Start of Raw data
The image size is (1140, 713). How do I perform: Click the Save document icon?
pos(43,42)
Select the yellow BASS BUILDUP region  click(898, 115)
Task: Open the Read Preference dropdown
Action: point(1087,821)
End of Raw data
**Aim of the task**: With no line skipped, repeat the records exactly.

**Completed task**:
The image size is (1140, 713). How do I perform: Click the Save document icon?
pos(43,42)
Select the yellow BASS BUILDUP region  click(898, 115)
Task: Open the Read Preference dropdown
Action: point(1087,821)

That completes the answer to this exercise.